Pfizer is deepening its investment in protein degraders through a new partnership with Triana Biomedicines, a startup working in the trendy field of molecular glues.
The companies will work on multiple drug targets, picked by Pfizer, across multiple disease areas, including cancer. Triana will get $49 million upfront and could receive more than $1.5 billion in potential milestone payments, the companies announced Tuesday.
Pfizer has kept at the forefront of the protein degrader field through a major partnership with Arvinas, a company that pioneered the clinical development of two-pronged molecules PROTACs. These lanky chemicals bind a problematic protein with one arm and grab hold of an enzyme called an E3 ligase with another arm. That enzyme flags the protein for destruction by the cell’s trash compactors.

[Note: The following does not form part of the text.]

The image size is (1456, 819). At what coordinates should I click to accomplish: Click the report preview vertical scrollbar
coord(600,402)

With their cumbersome structures, PROTACs defied traditional logic about what a good drug should look like. The field has made progress, but it’s been tough, and molecular glues offer an alternative approach. Molecular glues also act as matchmakers between an unwanted protein and an E3 ligase, but with a more compact structure that just might make for a better drug. The drawback is that designing them is a pain.
“Nobody has yet cracked how to, in a systematic way, make molecular glue degraders,” Triana CEO Patrick Trojer told Endpoints News in an interview. “Everybody’s learning as we’re going and so the Pfizer collaboration will afford us with the opportunity to broaden that learning experience.”

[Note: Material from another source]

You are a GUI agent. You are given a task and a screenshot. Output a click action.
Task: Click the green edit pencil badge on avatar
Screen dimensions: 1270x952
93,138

Triana will focus on the earliest stages of drug discovery and design and Pfizer will have the option to license the drug candidates and carry them through preclinical and clinical studies, Trojer said.

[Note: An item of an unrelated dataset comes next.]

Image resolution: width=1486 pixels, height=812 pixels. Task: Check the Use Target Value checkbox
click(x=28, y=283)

Improving molecular glue discovery
While scientists can design the two ends of a PROTAC separately and then join them with a linker, making a glue is more difficult since the two functions of the molecule are smushed close together. And the most famous molecular glues that scientists point to as proof were discovered by accident and target only one over 600 different E3 ligases.
Triana was formed to solve those challenges by combining ideas from two venture capital firms about how to improve molecular glue discovery.
RA Capital developed a machine learning algorithm to identify the optimal pairings of E3 ligases and target proteins. And Atlas Venture built a way to screen through vast amounts of possible molecular glue structures with a DNA-encoded library of circular molecules called macrocycles.
The 38-person startup has expanded on both approaches since it emerged from stealth with $110 million in April 2022, Trojer said. Pfizer has had its eyes on Triana for a couple of years since Pfizer Ventures was one of the startup’s investors.
Overcoming cancer drug resistance
Triana has three of its own drug programs, all protein degraders of “genomically-defined” cancer targets that Trojer envisions can be developed as standalone drugs. But he isn’t naming specific targets or indications.
The company is “very close” to picking its first development candidate and the company could file its first IND in the next 18 to 24 months, he added, potentially setting the company up for its first clinical trial in 2026 or early 2027.
Although a major draw for protein degraders is the ability to tackle traditionally undruggable targets, Trojer said that another use of the molecules is to avert or overcome the resistance that many tumors develop against existing drugs that target the active sites of enzymes.
“The great thing about a molecular glue is it doesn’t need to bind to the active site. It can bind anywhere on the protein,” Trojer said. “You can actually bind somewhere on the surface of the protein that is never mutated,” an approach that Triana is taking in one of its programs, he added.
Trojer previously told Endpoints that its initial funding would keep the company running through 2025. The Pfizer payment extends the runway into 2026. The startup will still need to raise a Series B round to get early clinical data from its lead program and move its second candidate into the clinic, Trojer said. “Maybe a Series B is in the cards for us next year, but in the latter part of next year.”